Sixty-three patients—36 eyes with microvasculature dropout and 37 eyes without—were followed for a mean of 3.3 years. Among the eyes with microvasculature dropout, 16 showed the condition in the inferior region and 15 eyes had microvasculature dropout located in both the inferior and superior sectors.
In 30 out of 36 eyes, microvasculature dropout was localized in the inferotemporal region. Additionally, the study authors reported that the presence of microvasculature dropout as well as its area and angular circumference were independently correlated with a faster rate of thinning.

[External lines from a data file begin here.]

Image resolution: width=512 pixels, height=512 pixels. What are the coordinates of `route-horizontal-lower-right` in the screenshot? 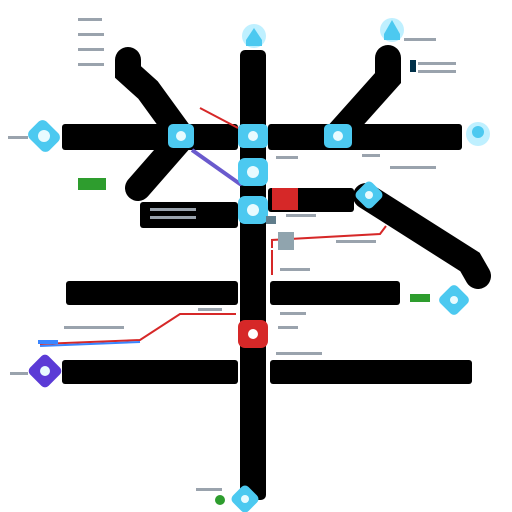 It's located at (335, 293).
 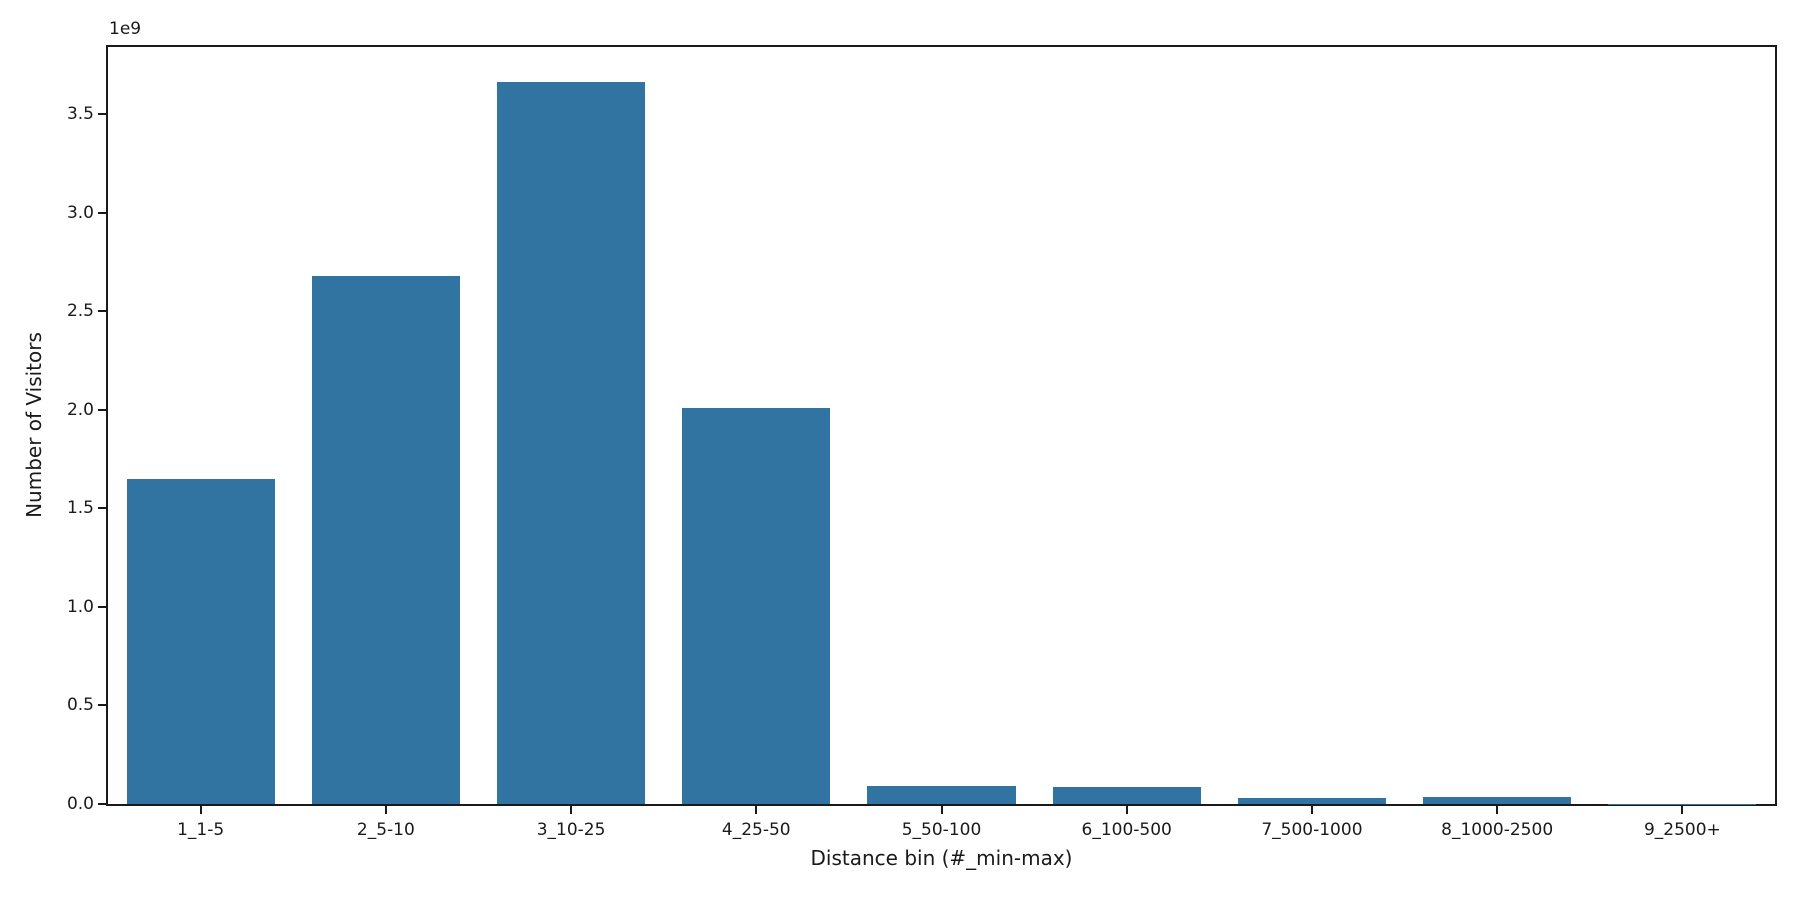 I want to click on x-tick-label: 4_25-50, so click(x=756, y=830).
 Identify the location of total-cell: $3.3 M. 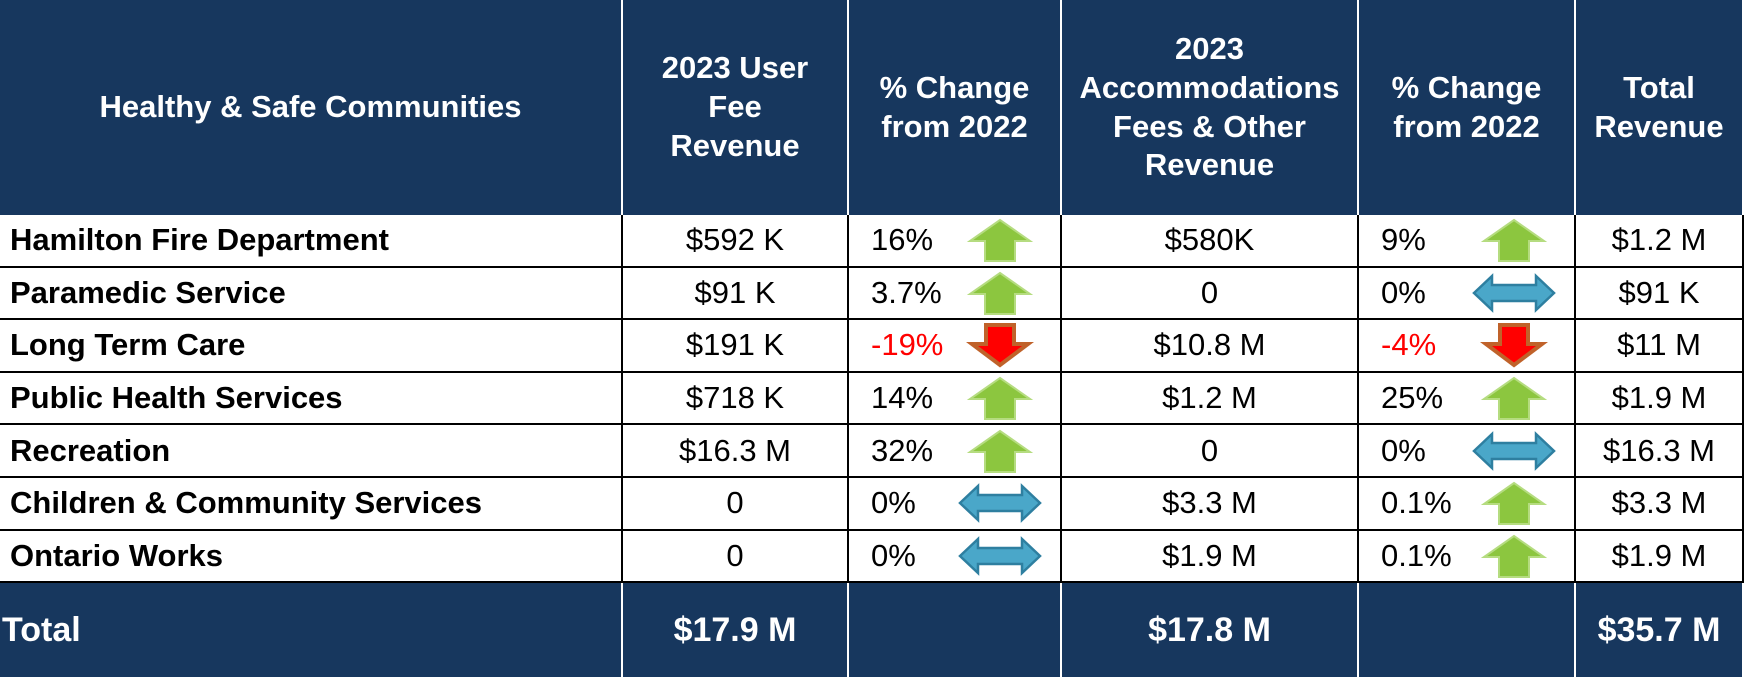
(1660, 504).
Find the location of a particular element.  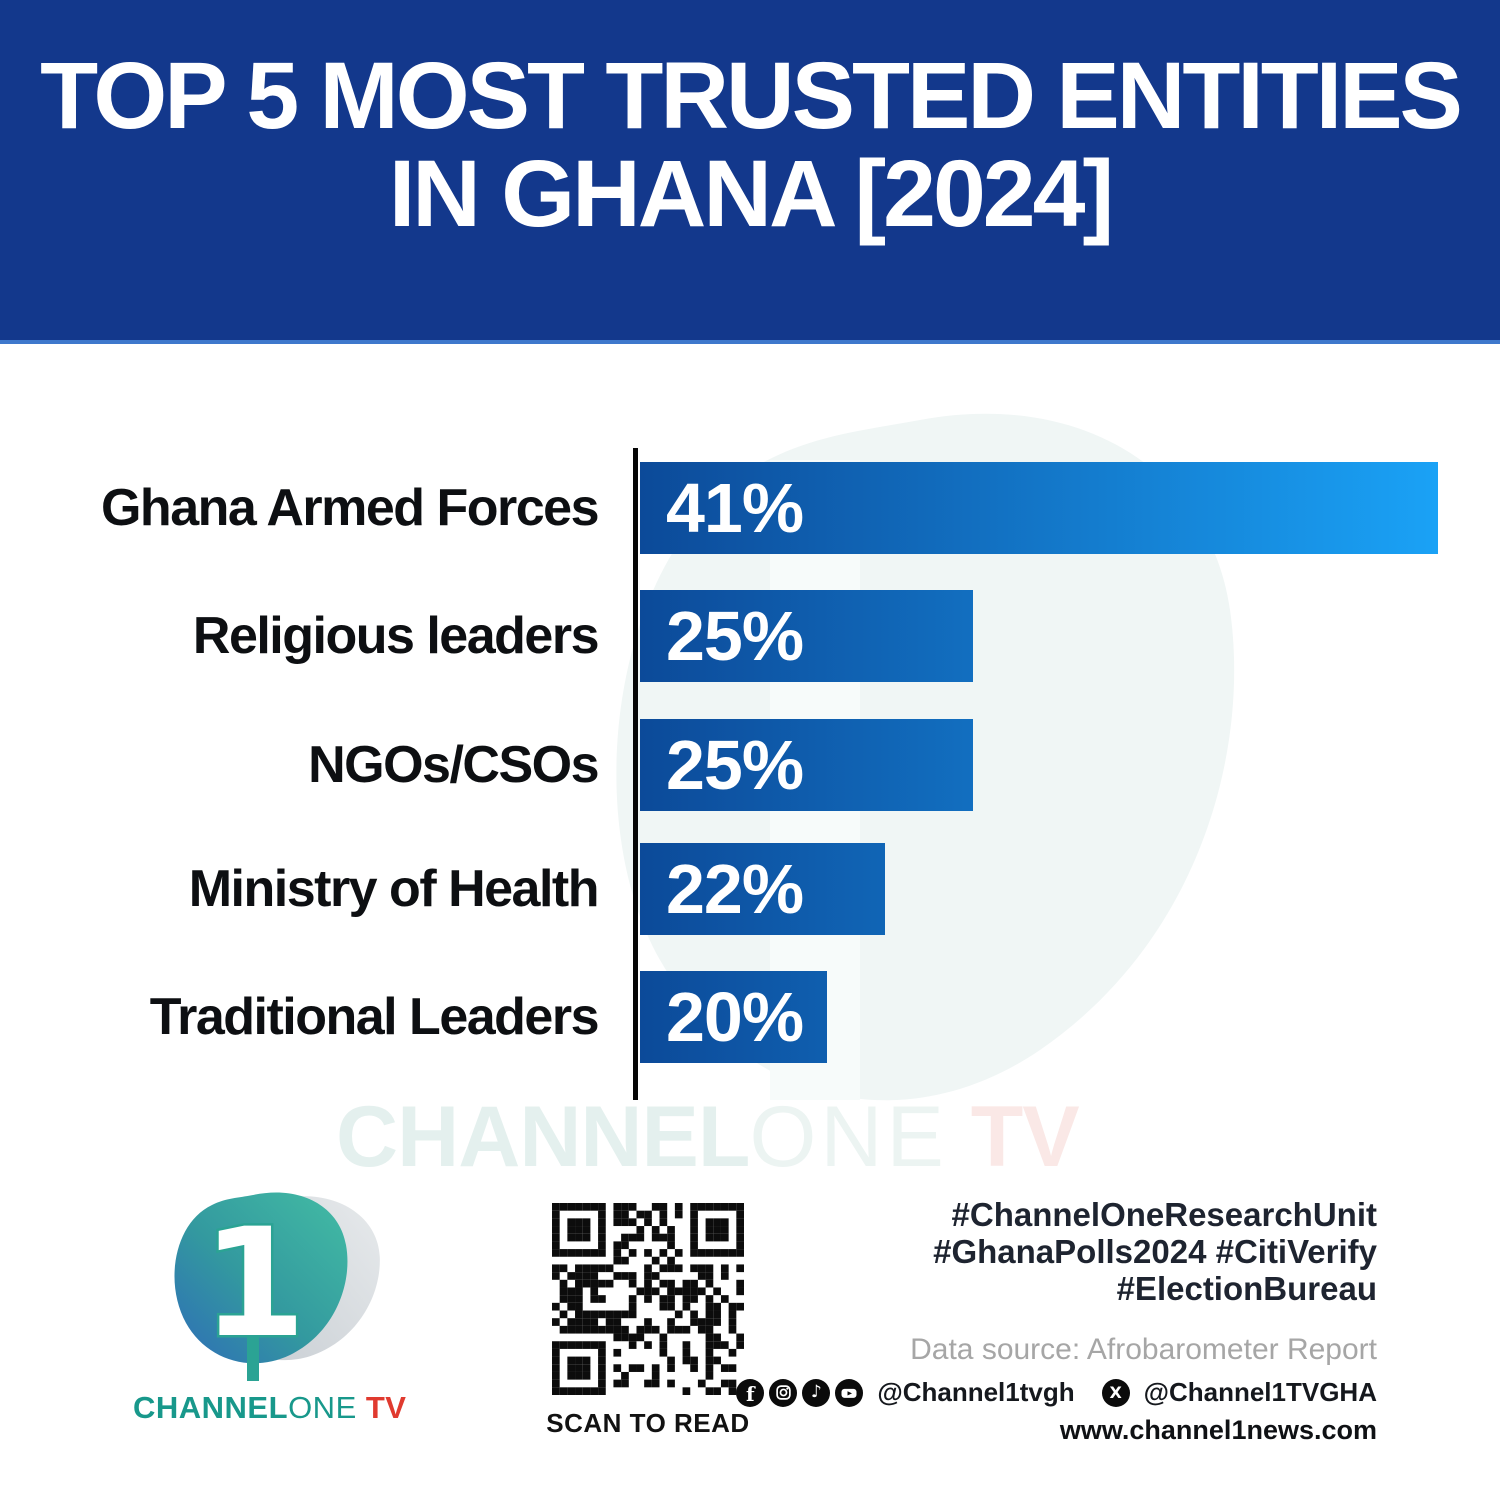

x-handle: @Channel1TVGHA is located at coordinates (1260, 1392).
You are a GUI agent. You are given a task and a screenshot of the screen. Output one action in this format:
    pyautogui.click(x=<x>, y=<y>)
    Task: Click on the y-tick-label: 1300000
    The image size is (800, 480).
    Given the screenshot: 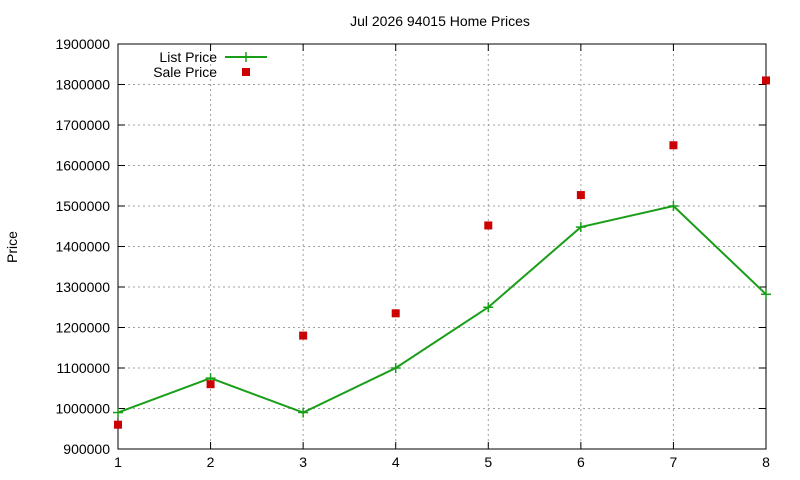 What is the action you would take?
    pyautogui.click(x=82, y=287)
    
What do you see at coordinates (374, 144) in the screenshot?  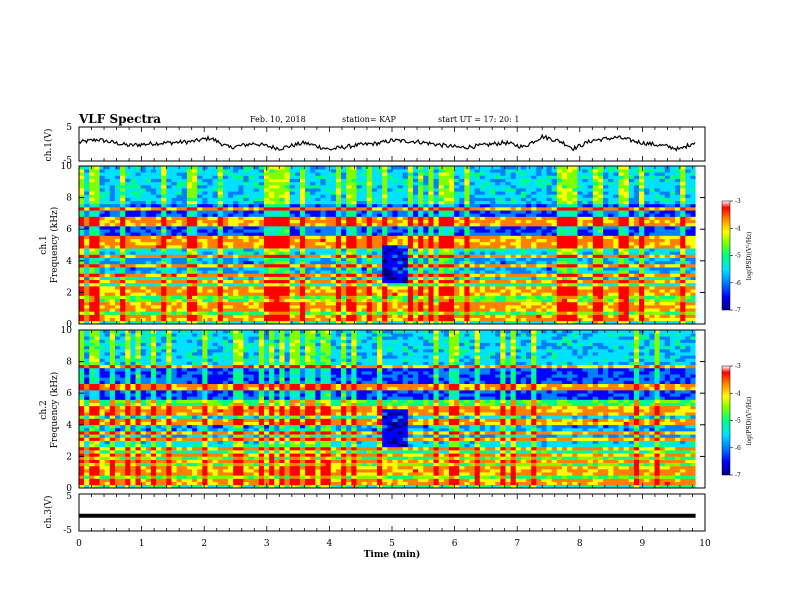 I see `ch1-waveform-panel: 5 -5 ch.1(V)` at bounding box center [374, 144].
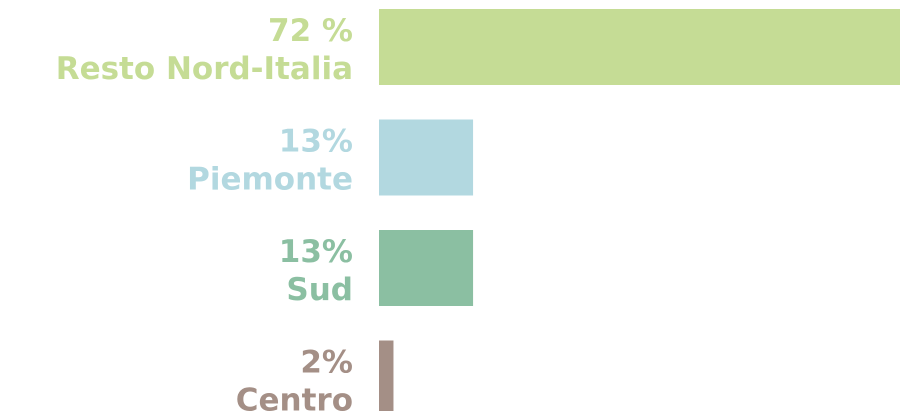  I want to click on category-label: Sud, so click(320, 290).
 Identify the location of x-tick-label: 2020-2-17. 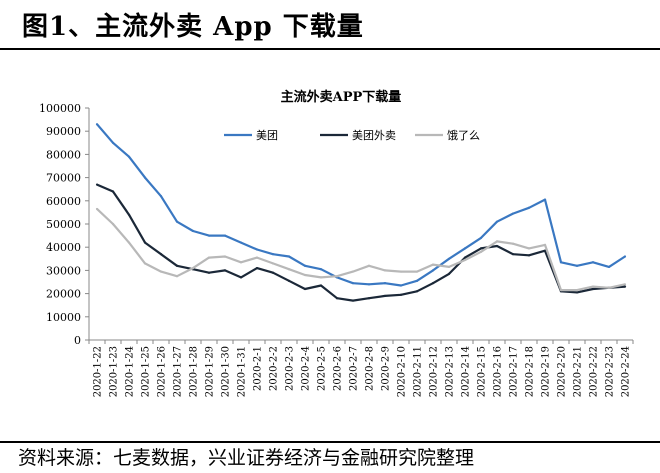
(514, 372).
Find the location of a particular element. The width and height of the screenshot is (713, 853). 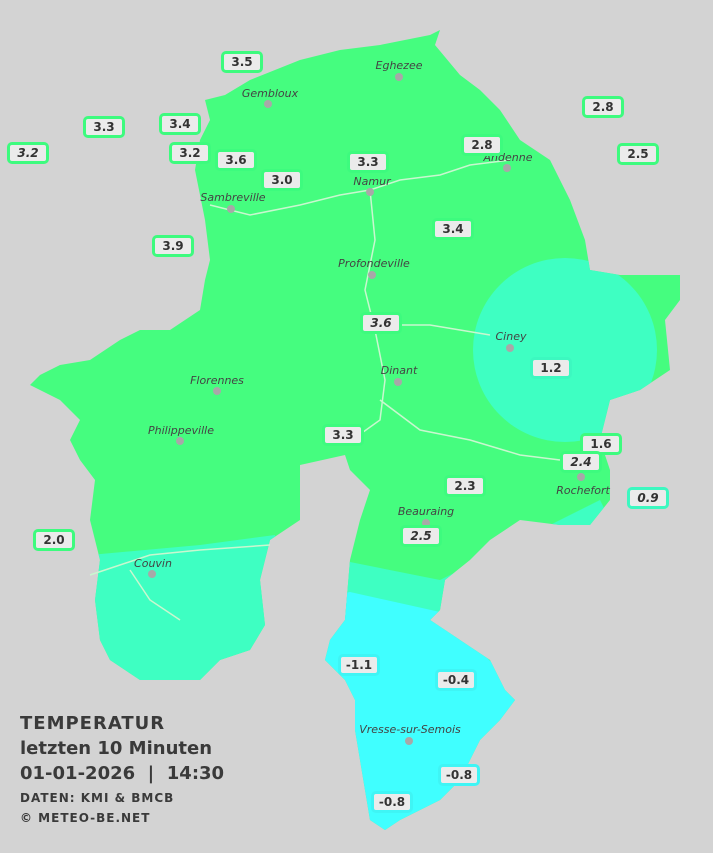

legend-source: DATEN: KMI & BMCB is located at coordinates (98, 798).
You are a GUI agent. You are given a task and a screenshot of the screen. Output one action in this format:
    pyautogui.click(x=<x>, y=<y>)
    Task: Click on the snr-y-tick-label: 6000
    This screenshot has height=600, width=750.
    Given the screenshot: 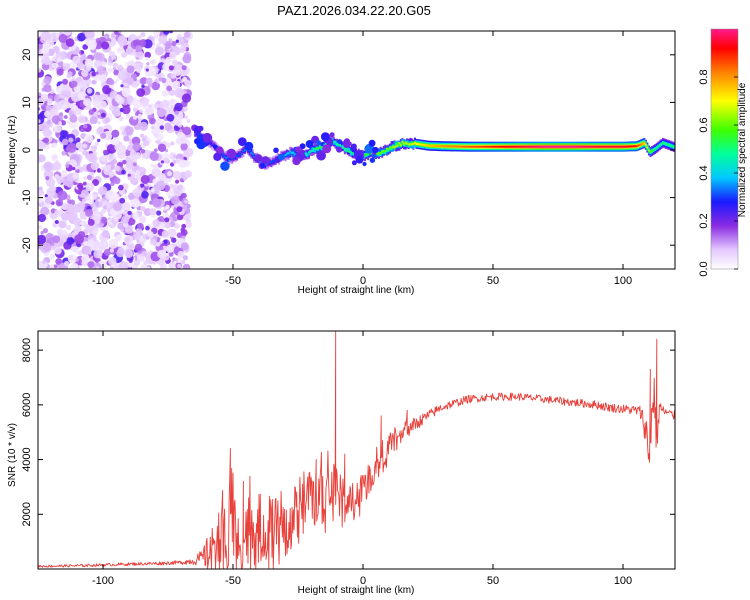 What is the action you would take?
    pyautogui.click(x=27, y=405)
    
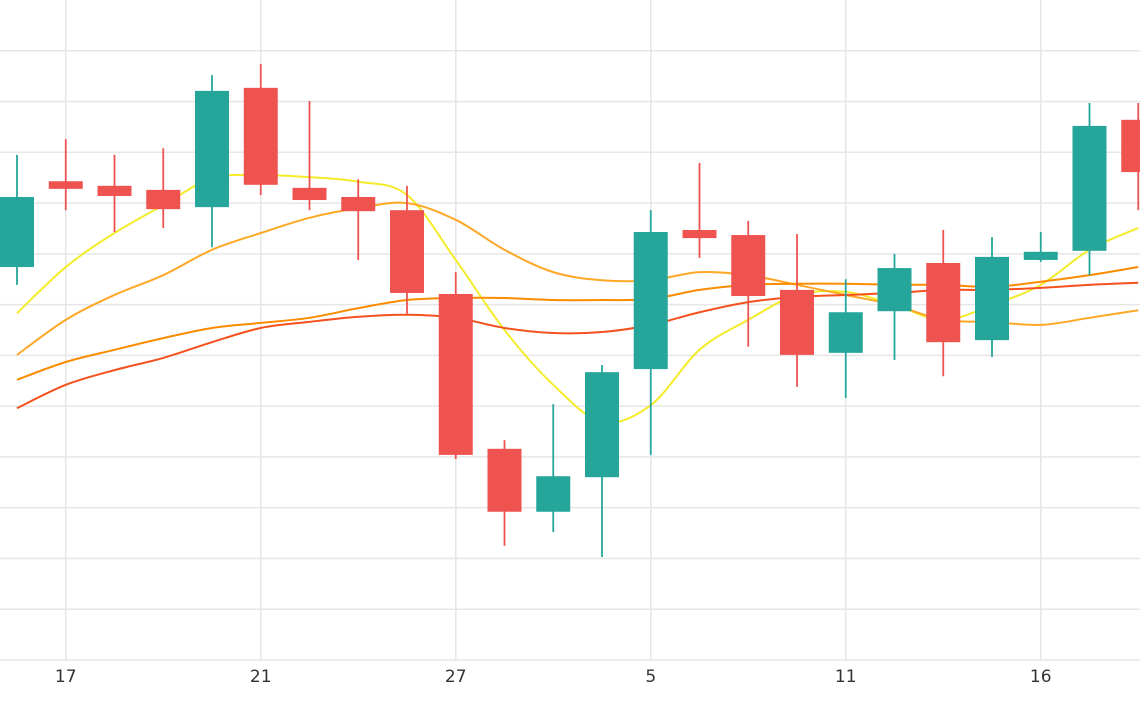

Microvasculature dropout could be an independent predictor for accelerated ganglion cell complex loss among glaucoma patients, especially in early-stage disease. “The rate of ganglion cell complex thinning was faster in eyes with evidence of microvasculature dropout and thinner ganglion cell complex loss at baseline,” the study authors concluded. “The rate of ganglion cell complex loss thinning was significantly higher in both superior and inferior regions and the extent of microvasculature dropout was also associated with the rate of ganglion cell complex thinning in the future.”
Based on these findings, the researchers suggest that assessment of microvasculature dropout, especially among patients with early POAG, could be useful for the detection of individuals at a high risk of rapid progression and who may need more intensive management.
Micheletti E, Moghimi S, El-Nimri N, et al. Relationship of macular ganglion cell complex thickness to choroidal microvasculature dropout in primary open-angle glaucoma. Br J Ophthalmol. January 13, 2022. [Epub ahead of print].